▶ _YOUR TASK_:
Starting at the line that contains "The height and width of the screenshot is (578, 570)." and ending at the line that contains "Given: Like the 'Ôi lương cao thế' comment", the lines below are to be given again exactly, with nothing added.

▶ _DATA SECTION_:
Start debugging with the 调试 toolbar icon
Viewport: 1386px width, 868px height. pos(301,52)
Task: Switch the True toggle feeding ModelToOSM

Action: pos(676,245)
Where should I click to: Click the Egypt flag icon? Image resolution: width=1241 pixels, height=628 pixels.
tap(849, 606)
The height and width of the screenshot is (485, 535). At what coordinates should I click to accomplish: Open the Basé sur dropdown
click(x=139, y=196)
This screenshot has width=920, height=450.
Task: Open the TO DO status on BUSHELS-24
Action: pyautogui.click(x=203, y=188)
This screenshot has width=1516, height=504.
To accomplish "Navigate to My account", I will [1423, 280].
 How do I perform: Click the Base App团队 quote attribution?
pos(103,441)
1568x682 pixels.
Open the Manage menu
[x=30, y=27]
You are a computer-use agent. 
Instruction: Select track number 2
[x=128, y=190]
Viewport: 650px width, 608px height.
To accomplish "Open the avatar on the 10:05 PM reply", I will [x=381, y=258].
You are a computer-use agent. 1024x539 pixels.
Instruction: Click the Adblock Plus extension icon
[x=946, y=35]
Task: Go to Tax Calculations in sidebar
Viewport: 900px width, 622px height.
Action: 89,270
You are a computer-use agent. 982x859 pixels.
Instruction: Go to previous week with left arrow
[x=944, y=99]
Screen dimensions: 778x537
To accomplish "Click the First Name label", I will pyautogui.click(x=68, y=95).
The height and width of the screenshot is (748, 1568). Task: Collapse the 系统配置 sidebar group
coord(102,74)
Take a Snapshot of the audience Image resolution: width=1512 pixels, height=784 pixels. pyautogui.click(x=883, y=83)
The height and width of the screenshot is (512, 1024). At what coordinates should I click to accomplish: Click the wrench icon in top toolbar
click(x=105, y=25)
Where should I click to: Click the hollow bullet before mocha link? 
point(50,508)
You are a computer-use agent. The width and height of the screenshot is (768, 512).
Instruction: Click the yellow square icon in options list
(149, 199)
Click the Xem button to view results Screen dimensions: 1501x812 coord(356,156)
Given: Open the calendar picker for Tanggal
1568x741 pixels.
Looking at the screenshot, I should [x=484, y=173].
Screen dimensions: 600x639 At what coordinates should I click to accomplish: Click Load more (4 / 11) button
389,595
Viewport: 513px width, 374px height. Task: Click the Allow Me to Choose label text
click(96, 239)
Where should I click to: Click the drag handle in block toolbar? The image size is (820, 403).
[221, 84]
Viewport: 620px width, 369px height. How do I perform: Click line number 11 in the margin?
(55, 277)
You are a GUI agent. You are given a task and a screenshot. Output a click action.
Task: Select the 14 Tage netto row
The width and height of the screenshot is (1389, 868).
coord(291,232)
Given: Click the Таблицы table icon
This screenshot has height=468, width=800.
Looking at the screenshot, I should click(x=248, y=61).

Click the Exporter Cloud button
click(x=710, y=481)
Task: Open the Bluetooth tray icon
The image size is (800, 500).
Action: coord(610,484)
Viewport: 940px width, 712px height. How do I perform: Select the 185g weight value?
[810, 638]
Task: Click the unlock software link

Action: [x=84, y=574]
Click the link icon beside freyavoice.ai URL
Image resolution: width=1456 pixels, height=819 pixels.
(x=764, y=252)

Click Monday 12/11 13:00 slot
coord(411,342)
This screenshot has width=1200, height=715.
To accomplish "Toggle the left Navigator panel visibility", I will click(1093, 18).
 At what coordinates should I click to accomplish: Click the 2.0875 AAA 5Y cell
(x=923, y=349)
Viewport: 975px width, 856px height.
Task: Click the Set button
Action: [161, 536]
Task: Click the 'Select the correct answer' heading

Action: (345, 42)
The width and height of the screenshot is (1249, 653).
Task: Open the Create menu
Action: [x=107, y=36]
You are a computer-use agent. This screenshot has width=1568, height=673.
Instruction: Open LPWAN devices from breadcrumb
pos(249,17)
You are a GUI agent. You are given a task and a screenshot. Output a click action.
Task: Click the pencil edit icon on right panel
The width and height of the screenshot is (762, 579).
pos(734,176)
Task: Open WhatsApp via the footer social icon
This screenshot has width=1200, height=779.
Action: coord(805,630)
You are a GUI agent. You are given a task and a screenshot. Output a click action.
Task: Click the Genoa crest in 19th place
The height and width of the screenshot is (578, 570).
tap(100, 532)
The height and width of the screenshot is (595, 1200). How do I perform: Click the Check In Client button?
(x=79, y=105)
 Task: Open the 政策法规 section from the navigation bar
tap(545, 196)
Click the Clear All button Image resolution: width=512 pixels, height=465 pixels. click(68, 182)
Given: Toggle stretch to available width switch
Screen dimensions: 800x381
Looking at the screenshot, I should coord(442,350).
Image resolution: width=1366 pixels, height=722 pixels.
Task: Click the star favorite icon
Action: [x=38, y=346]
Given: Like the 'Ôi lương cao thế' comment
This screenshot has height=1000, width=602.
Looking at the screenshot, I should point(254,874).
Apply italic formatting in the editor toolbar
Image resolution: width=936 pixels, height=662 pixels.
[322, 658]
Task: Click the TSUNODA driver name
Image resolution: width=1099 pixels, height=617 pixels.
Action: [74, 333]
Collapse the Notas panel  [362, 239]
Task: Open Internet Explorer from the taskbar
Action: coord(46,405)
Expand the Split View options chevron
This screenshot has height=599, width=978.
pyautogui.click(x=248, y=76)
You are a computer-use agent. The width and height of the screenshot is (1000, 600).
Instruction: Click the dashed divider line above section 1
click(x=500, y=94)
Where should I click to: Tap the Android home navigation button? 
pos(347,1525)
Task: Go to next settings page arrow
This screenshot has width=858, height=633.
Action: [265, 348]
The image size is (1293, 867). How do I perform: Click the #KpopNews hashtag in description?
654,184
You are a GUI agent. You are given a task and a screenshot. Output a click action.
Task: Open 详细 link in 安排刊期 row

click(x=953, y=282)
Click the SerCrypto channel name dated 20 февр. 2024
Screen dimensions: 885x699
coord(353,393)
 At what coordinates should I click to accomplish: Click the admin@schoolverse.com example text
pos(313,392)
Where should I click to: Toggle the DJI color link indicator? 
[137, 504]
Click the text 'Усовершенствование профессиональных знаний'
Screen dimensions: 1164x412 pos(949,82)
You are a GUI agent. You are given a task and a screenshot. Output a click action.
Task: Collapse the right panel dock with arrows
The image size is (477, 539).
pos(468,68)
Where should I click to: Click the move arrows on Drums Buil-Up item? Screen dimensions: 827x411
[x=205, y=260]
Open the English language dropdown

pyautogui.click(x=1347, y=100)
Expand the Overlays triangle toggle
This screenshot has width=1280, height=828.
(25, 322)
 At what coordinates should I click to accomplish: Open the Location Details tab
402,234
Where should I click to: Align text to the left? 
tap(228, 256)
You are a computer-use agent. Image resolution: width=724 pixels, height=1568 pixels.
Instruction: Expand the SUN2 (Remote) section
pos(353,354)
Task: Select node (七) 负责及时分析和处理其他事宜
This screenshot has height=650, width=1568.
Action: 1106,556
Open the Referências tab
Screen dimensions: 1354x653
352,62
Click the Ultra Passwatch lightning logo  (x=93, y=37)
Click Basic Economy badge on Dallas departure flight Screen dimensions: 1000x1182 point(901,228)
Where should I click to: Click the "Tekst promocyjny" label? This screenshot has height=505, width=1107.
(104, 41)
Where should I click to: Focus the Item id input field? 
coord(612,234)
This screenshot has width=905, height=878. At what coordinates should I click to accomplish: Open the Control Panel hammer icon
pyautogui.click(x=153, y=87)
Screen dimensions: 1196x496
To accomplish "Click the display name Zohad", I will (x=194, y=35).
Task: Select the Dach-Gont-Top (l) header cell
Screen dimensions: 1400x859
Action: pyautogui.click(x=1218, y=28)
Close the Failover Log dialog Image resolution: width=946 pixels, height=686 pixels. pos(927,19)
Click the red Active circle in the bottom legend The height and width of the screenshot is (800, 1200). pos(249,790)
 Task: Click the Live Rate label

▶ _PROBLEM SOLUTION_:
The height and width of the screenshot is (578, 570).
tap(100, 532)
The height and width of the screenshot is (595, 1200). How do I perform: Click the Check In Client button?
(x=79, y=105)
 Task: Open the 政策法规 section from the navigation bar
tap(545, 196)
Click the Clear All button Image resolution: width=512 pixels, height=465 pixels. click(68, 182)
Given: Toggle stretch to available width switch
Screen dimensions: 800x381
Looking at the screenshot, I should coord(442,350).
Image resolution: width=1366 pixels, height=722 pixels.
Task: Click the star favorite icon
Action: [x=38, y=346]
Given: Like the 'Ôi lương cao thế' comment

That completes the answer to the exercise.